● Assigned task: Copy out each line of the data that holds the string "will".

● Extracted data:
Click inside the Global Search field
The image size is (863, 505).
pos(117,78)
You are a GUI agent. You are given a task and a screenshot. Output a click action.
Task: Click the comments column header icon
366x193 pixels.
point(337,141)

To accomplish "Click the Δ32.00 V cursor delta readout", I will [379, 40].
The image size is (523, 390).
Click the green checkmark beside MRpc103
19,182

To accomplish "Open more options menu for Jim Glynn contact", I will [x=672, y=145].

...

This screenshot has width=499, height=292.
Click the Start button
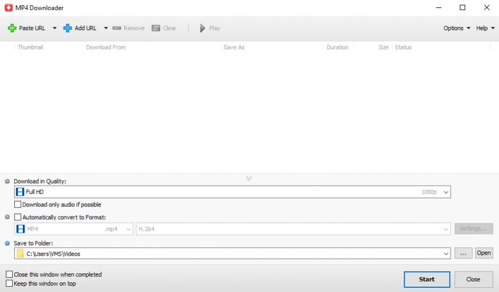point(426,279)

● Response to the task:
To accomplish "Click the Δ32.00 V cursor delta readout", I will [379, 40].
To accomplish "Open more options menu for Jim Glynn contact", I will [x=672, y=145].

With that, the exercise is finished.